> _Assignment_: A verbatim copy of every record is needed.

#### Material supplied ####

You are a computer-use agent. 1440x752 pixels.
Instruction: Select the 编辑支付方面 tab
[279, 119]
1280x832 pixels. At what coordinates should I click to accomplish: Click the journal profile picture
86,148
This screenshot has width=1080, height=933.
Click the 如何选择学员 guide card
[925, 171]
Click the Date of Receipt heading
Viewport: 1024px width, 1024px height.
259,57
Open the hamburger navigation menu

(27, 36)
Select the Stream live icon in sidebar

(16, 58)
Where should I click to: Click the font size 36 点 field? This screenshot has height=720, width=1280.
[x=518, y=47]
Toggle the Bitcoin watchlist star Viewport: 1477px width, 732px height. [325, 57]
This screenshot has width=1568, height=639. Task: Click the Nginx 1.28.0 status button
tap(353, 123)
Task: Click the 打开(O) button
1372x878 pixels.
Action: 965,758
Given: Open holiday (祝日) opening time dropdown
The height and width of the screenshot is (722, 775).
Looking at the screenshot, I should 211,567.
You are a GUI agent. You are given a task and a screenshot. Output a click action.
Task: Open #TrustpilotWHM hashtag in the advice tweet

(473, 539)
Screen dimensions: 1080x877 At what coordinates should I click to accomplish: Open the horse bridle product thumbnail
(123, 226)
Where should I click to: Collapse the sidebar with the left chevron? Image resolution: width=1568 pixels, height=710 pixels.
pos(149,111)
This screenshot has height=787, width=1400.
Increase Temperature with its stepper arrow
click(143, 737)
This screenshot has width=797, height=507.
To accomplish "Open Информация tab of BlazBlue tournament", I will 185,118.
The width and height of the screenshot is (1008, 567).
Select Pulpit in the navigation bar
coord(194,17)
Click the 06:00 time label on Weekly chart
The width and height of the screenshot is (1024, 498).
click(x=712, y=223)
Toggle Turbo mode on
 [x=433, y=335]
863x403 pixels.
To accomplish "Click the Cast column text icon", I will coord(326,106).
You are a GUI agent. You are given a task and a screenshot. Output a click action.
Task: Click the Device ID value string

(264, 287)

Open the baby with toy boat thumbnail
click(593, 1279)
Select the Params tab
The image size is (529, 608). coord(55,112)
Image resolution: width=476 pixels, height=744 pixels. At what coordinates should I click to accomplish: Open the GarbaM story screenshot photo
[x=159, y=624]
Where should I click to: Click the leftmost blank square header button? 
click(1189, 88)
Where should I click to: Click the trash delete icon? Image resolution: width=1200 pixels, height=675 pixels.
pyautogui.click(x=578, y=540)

####

> _Written response_:
You are a computer-use agent. 1440x752 pixels.
Instruction: Select the 编辑支付方面 tab
[279, 119]
1280x832 pixels. At what coordinates should I click to accomplish: Click the journal profile picture
86,148
This screenshot has width=1080, height=933.
Click the 如何选择学员 guide card
[925, 171]
Click the Date of Receipt heading
Viewport: 1024px width, 1024px height.
259,57
Open the hamburger navigation menu

(27, 36)
Select the Stream live icon in sidebar

(16, 58)
Where should I click to: Click the font size 36 点 field? This screenshot has height=720, width=1280.
[x=518, y=47]
Toggle the Bitcoin watchlist star Viewport: 1477px width, 732px height. [325, 57]
This screenshot has width=1568, height=639. Task: Click the Nginx 1.28.0 status button
tap(353, 123)
Task: Click the 打开(O) button
1372x878 pixels.
Action: 965,758
Given: Open holiday (祝日) opening time dropdown
The height and width of the screenshot is (722, 775).
Looking at the screenshot, I should 211,567.
You are a GUI agent. You are given a task and a screenshot. Output a click action.
Task: Open #TrustpilotWHM hashtag in the advice tweet

(473, 539)
Screen dimensions: 1080x877 At what coordinates should I click to accomplish: Open the horse bridle product thumbnail
(123, 226)
Where should I click to: Collapse the sidebar with the left chevron? Image resolution: width=1568 pixels, height=710 pixels.
pos(149,111)
This screenshot has height=787, width=1400.
Increase Temperature with its stepper arrow
click(143, 737)
This screenshot has width=797, height=507.
To accomplish "Open Информация tab of BlazBlue tournament", I will 185,118.
The width and height of the screenshot is (1008, 567).
Select Pulpit in the navigation bar
coord(194,17)
Click the 06:00 time label on Weekly chart
The width and height of the screenshot is (1024, 498).
click(x=712, y=223)
Toggle Turbo mode on
 [x=433, y=335]
863x403 pixels.
To accomplish "Click the Cast column text icon", I will coord(326,106).
You are a GUI agent. You are given a task and a screenshot. Output a click action.
Task: Click the Device ID value string

(264, 287)

Open the baby with toy boat thumbnail
click(593, 1279)
Select the Params tab
The image size is (529, 608). coord(55,112)
Image resolution: width=476 pixels, height=744 pixels. At what coordinates should I click to accomplish: Open the GarbaM story screenshot photo
[x=159, y=624]
Where should I click to: Click the leftmost blank square header button? 
click(1189, 88)
Where should I click to: Click the trash delete icon? Image resolution: width=1200 pixels, height=675 pixels.
pyautogui.click(x=578, y=540)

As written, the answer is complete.